[Prompt]: Find each line in the records that contains the word "This", matching uppercase and lowercase exactly, and copy those lines.

Entries from a dataset:
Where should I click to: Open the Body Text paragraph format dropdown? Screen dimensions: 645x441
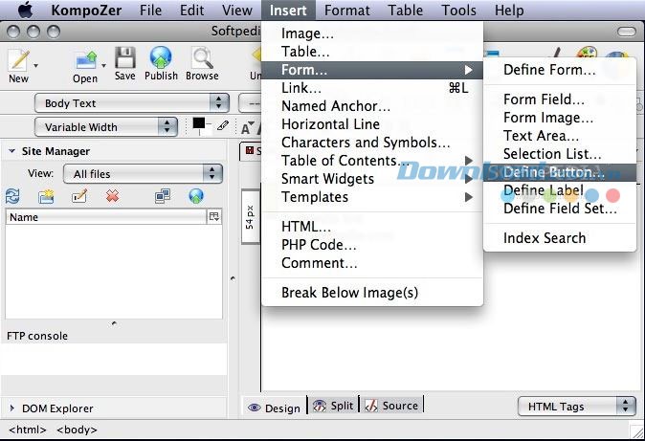pos(132,103)
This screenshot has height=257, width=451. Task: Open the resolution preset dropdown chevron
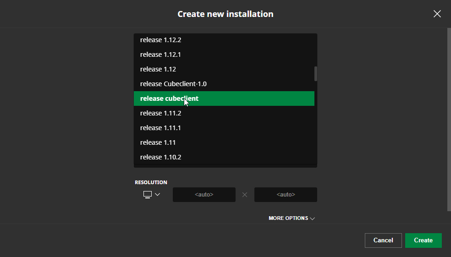click(157, 195)
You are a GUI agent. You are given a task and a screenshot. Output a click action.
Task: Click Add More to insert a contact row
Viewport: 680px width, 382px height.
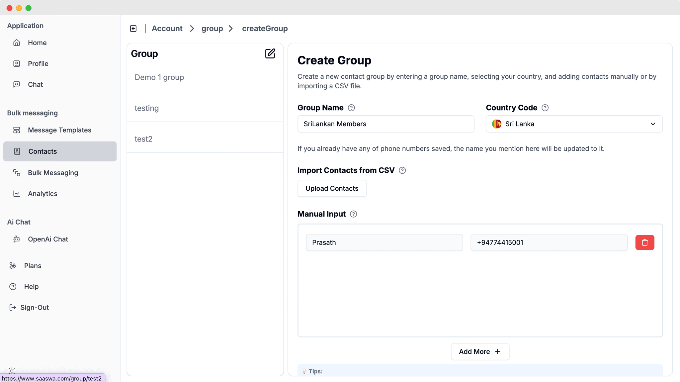pos(480,351)
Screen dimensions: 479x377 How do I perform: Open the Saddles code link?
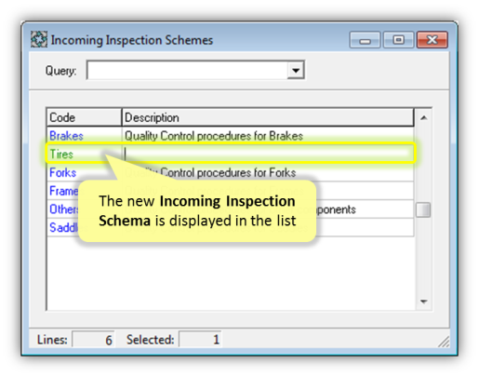(x=63, y=227)
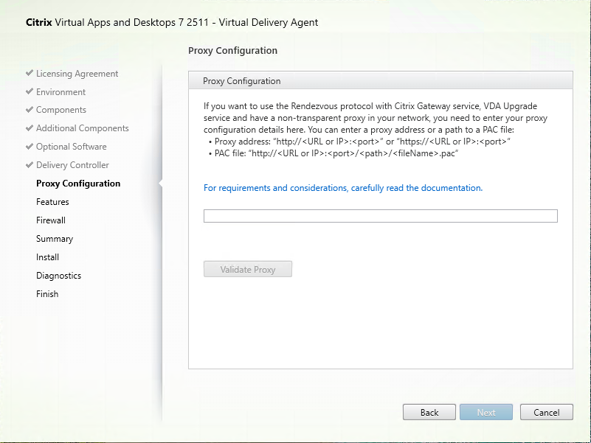The image size is (591, 443).
Task: Focus the proxy address text field
Action: (x=380, y=216)
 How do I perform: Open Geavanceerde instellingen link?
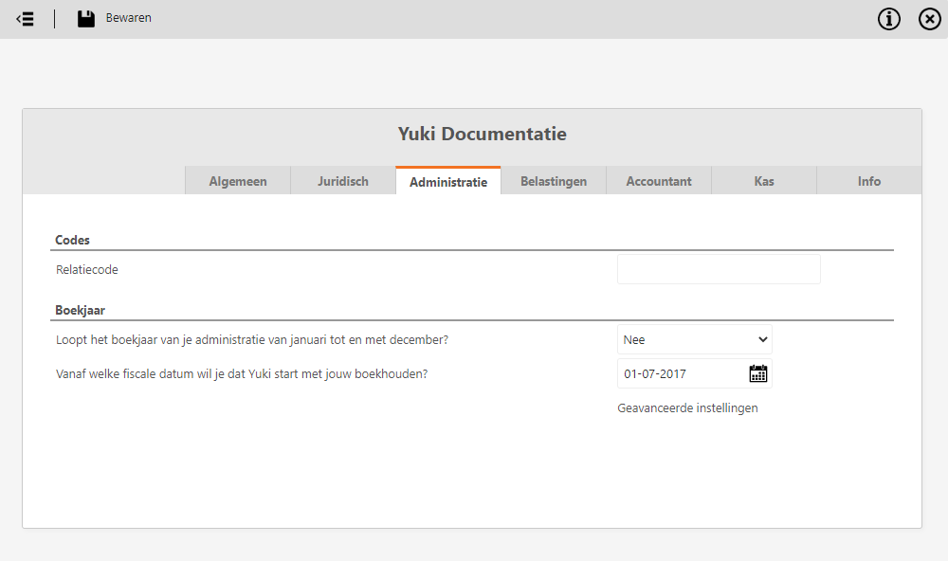tap(687, 408)
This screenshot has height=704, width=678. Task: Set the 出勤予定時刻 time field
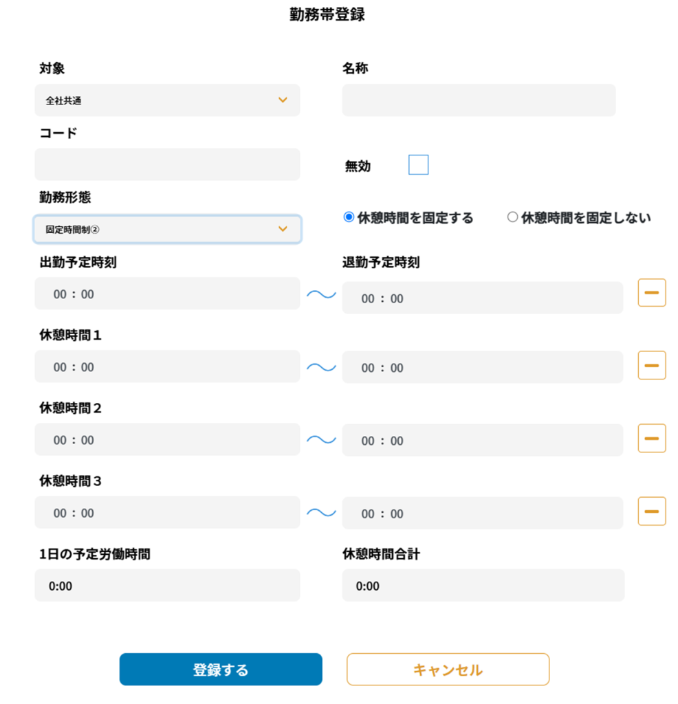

[Expected answer]:
This screenshot has height=257, width=451. Task: Open the resolution preset dropdown chevron
This screenshot has height=704, width=678. Task: Set the 出勤予定時刻 time field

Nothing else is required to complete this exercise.